Thursday, August 4, 2011

Egg-cellent

Beth's Café
7311 Aurora Avenue North
Seattle, WA

Hours: 24 hours
Alcohol: None
Cuisine: Diner Food, Especially Omelets

Suit603 is a charter member of the Clean Plate Club.

Leftovers just aren't as good, and it's another thing to carry through security.

And it’s just a waste of money to leave it on the plate.

But I thought I might need a doggy bag when I found out that omelets at Beth’s Café were as big as they are.

You see, the *small* ones are made with six eggs and come with a huge heap of hash browns that are all you can eat (meaning, you can get more) -- the large ones are made with a full twelve eggs and are served on a metal plate that would usually hold a medium pizza.

Some groups split them three ways, though some brave souls were trying to eat ‘em alone even though, as the menu says, there's no prize for finishing the twelve egg omelet aside from pride at a job well done.

Apparently Man v.

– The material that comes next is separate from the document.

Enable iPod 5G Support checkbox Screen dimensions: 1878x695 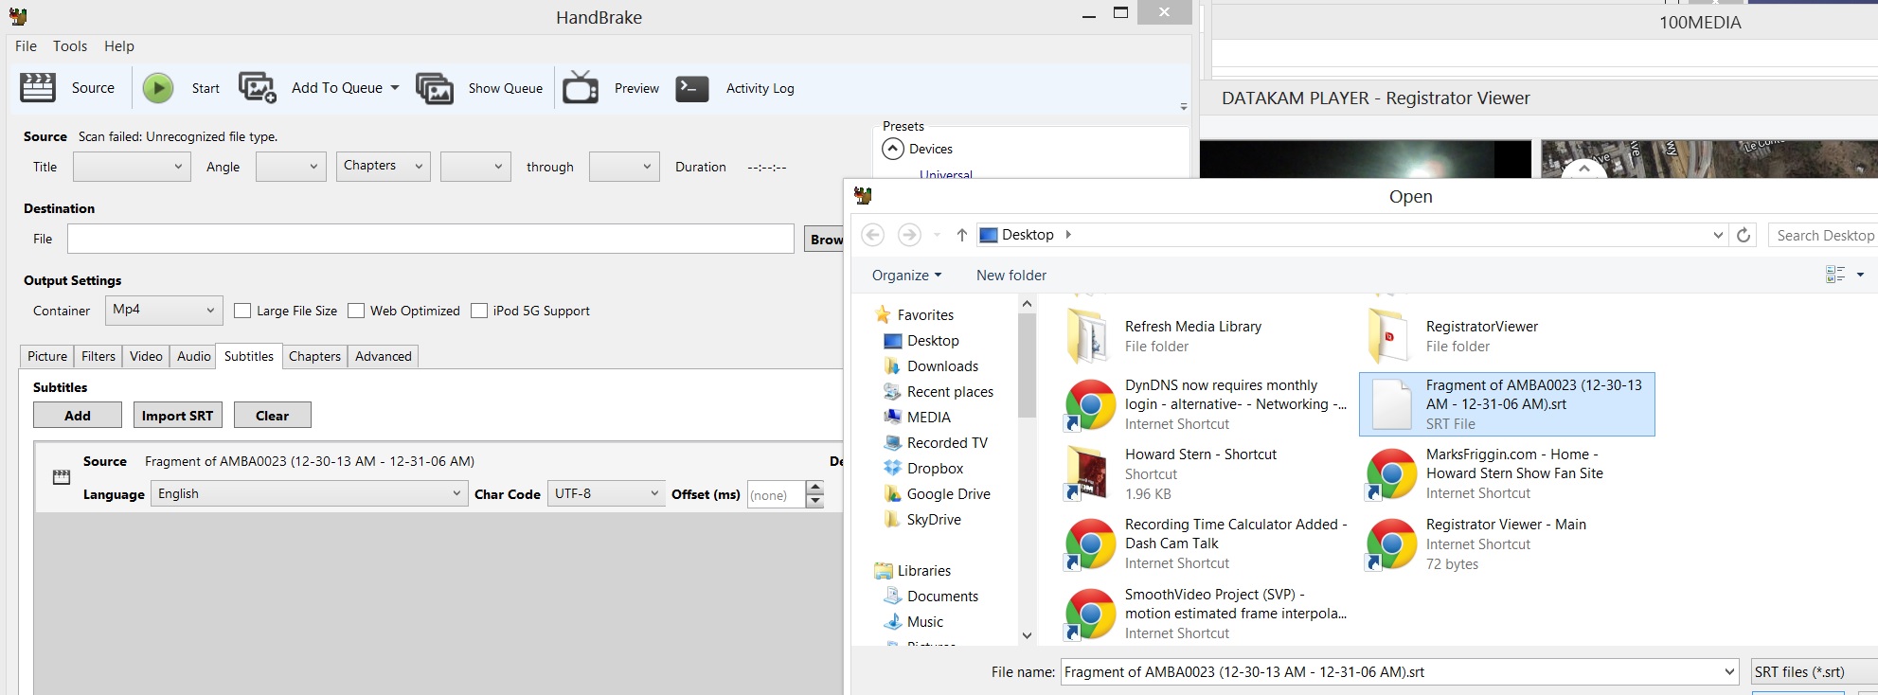(x=479, y=311)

Food couldn’t finish one, though that’s not really surprising, since that guy’s kind of the Derek Jeter of the big-eating world: all fame, no performance.

I felt pretty lucky to run into the place when all I’d searched for was a 24-hour diner that wasn’t Denny’s to grab a late dinner at after a long day of meetings.

The menu’s really simple, and it seems like the main things people order are the omelets and then milkshakes.

I thought about getting eggs over easy for a moment, but at the end of the day, a Suit orders the specialty of the house, unless that involves green vegetables.

So I ordered the six egg “full house” omelet with ham, American cheese and mushrooms.

As I waited for my meal, I looked at the walls, which were absolutely covered with crayon drawings left by patrons. Evidently at year’s end, the staff votes on its ten favorite, which get put in a place of honor for the next year.

And it was a wait for food, and I found out why on the way out: this place suffers from a serious lack of grill space, given what they do.

A 12-egg omelet takes up literally half of their grill, while the hash browns take up the other half, meaning that if you get behind a few of those, you’re automatically going to have to wait 15-20 minutes for breakfast food, which is just way too long.

If I were the owner, I’d at least double the size of the grill -- their hung-over clientele probably isn’t moving all that fast anyway (the place was voted the best place in Seattle to cure a hangover), but a diner still needs to turn out food reasonably fast for the occasional late-night road warrior looking for a quick bite.

But when my food came, it was worth the wait. The chunks of ham in there are clearly from a real ham that they make themselves, and the egg’s fluffy enough that you know that they beat the eggs themselves (well, if you don’t see ‘em doing it on your way in).

But a problem with the sheer size of these omelets is that large parts of them don’t have any filling in them at all. I don’t know if there’s something they could do with sprinkling the fillings out more instead of dumping them in the middle on the grill (this would probably mess up putting the omelet together), but the reason you order an omelet is to get fillings + eggs in every bite, and this omelet didn’t deliver.

But that wasn’t such a problem that I didn’t finish the omelet -- no, this was far too tasty to let it slip, and I even finished my hash browns too: kind of hard not to have at least most of them, since they’re right under the omelet.

Somehow, I managed to get through the whole omelet and didn’t even feel that full at the end, so I decided to order a piece of their friendship bread that I saw a couple other patrons eating.

It was definitely worth it: still warm, with the cinnamon sugar on top tasting just about perfect.

By this time, the bar crowd was starting to file in, and service was much, much slower. I had to flag down a waiter to get a refill on a drink (it took a solid five minutes), and I was disappointed that they didn’t even offer me seconds on hash browns.

Not that I would have taken ‘em, but given that they're allegedly “all you can eat,” I was a little disappointed.

So I sat for a little bit and then went to pay -- again a belabored process because the people in front of me were trying to figure out split tickets, but I left happy, even if my 9 AM the next morning was half an hour closer than I really wanted it to be.

Summing it up, this is definitely a place I’m happy to have gone to, and one I’d go back to again if I’m famished and have time on my hands in Seattle.

But only under those two conditions.